I've read intel is removing HT in its future chips, the reason being that its mostly a marketing hype and its causing more trouble than it's really worth.

on some benchmarks applications have benefitted from HT with 15% or so increase in speed, but in some other cases there actually has been a 25% slowdown (HT enabled on two threads taking 125% of the time of 1 thread with HT off), altho newer P4s have leviated the problem somewhat.

this is due to various problems such as: cache trashing, some P4 pipeline stalls on any of the logical cpus blocking both logical cpu ("instruction replay" feature), both threads running the same code in parallel therefore always using the same instructions/executions units.

the best usage I can find for an HT logical cpu would be to do side-work such as handling I/O and other kernel book-keeping things in order to minimize side-effects, using them as a faster form of task-switching (keeping the other logical cpu from task switching as often).

current x86 implementations lack the number of extra execution units needed to run smoothly, other non-x86 cpus have successfully used logical cpus but they had more cpu ressources.

Records about locating elements on screens:
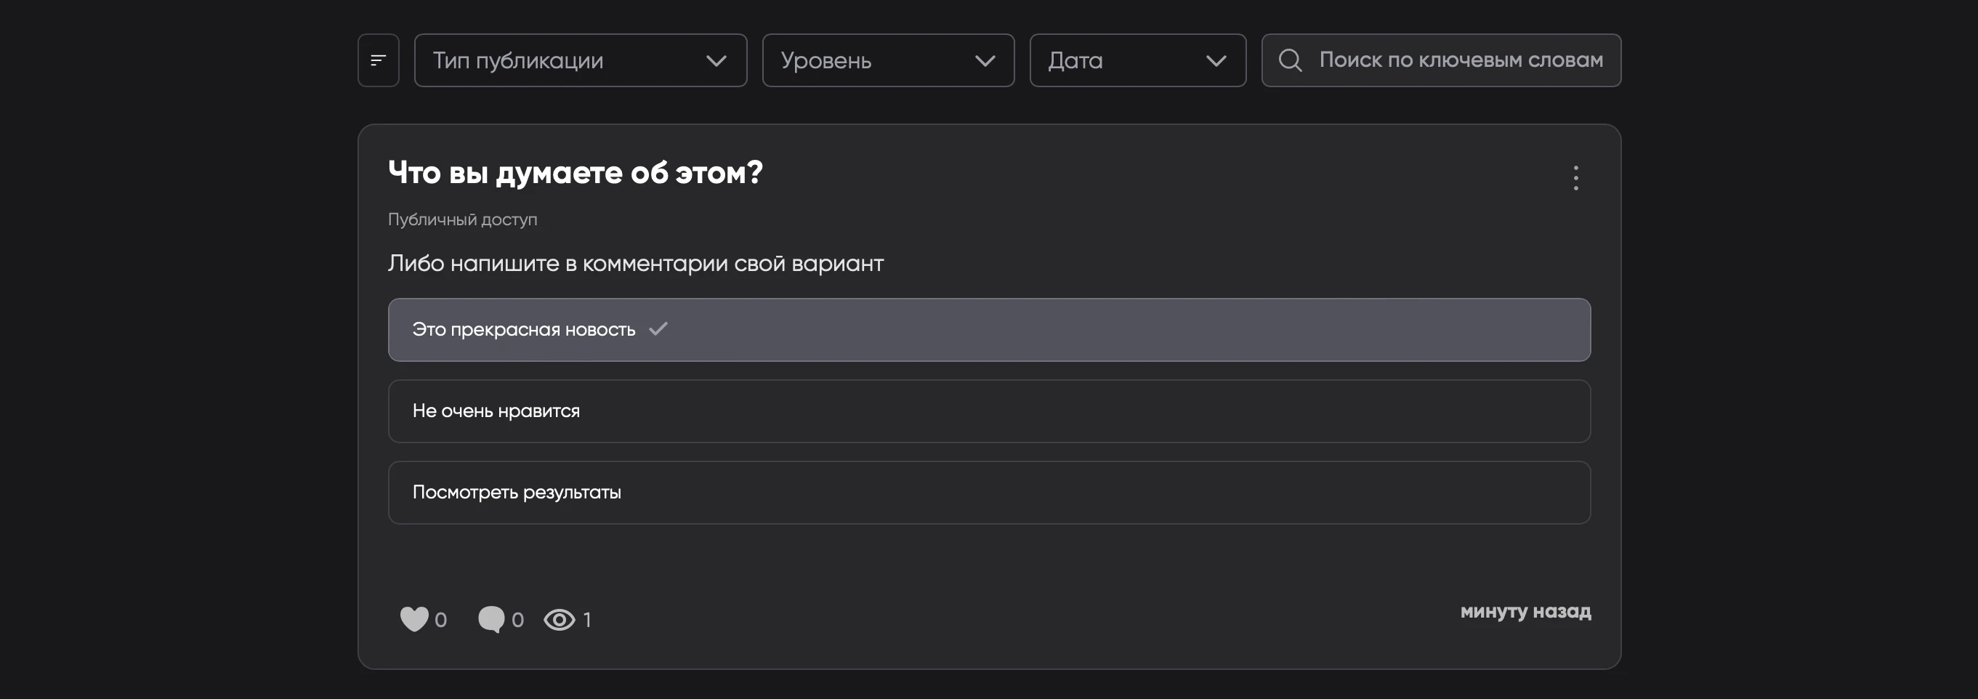1978x699 pixels.
Task: Open the post titled "Что вы думаете об этом?"
Action: (575, 173)
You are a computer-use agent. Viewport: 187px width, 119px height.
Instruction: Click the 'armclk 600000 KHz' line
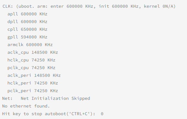30,45
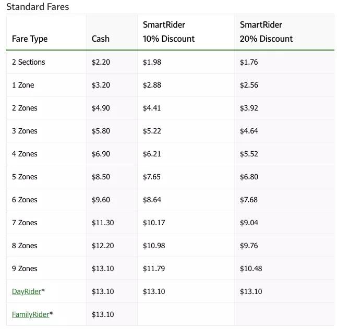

◆ WHAT THIS EXERCISE ASKS:
- a) Answer these from the forum post about hyperthreading:
(i) What speed increase have some applications shown with HT on some benchmarks?
(ii) What name does the post give to the P4 feature in which a pipeline stall on one logical cpu blocks both?
(iii) What do current x86 implementations lack, according to the post?
- b) List every problem the forum post about hyperthreading names as a cause of the slowdown.
- c) Carry on the forum post about hyperthreading from its last sentence.
The items are material apart from the forum post about hyperthreading.

◆ REPLIES:
- a)
(i) An increase of 15% or so.
(ii) "instruction replay".
(iii) The number of extra execution units needed to run smoothly.

- b)
- cache trashing
- P4 pipeline stalls on any of the logical cpus blocking both logical cpus (the "instruction replay" feature)
- both threads running the same code in parallel, so they always use the same instructions/execution units

- c)
there's also the problem of an irregular cpu speed where one logical cpu get slown down by the other which is a pain in the butt when you're trying to optimize some code and get completely erratic numbers, it also messes up many load-balancing algorithms.

you might also want to temporarily stop using logical cpus when the physical cpu is running hot, they cause more heat for what they are worth.

they're good ideas, its the current implementation that's bad.

Posted: **Fri Nov 02, 2007 11:25 pm**

Hi,

rv6502 wrote:I've read intel is removing HT in its future chips, the reason being that its mostly a marketing hype and its causing more trouble than it's really worth.

on some benchmarks applications have benefitted from HT with 15% or so increase in speed, but in some other cases there actually has been a 25% slowdown (HT enabled on two threads taking 125% of the time of 1 thread with HT off), altho newer P4s have leviated the problem somewhat.

this is due to various problems such as: cache trashing, some P4 pipeline stalls on any of the logical cpus blocking both logical cpu ("instruction replay" feature), both threads running the same code in parallel therefore always using the same instructions/executions units.

Intel aren't stupid - they are planning to bring hyperthreading back next year (up to 8 cores with hyperthreading on a single chip, or up to 16 logical CPUs per chip - sounds like good fun, especially if you've got a "4 socket" motherboard) - search for "Hyper-threading Nehalem" for more info.

When hyper-threading was first released it could've been better (and Intel did improve it a bit in later P4 CPUs), operating systems weren't optimized for it (they treated it exactly the same as SMP), and a lot of software was single-threaded (no benefit from any form of multi-CPU).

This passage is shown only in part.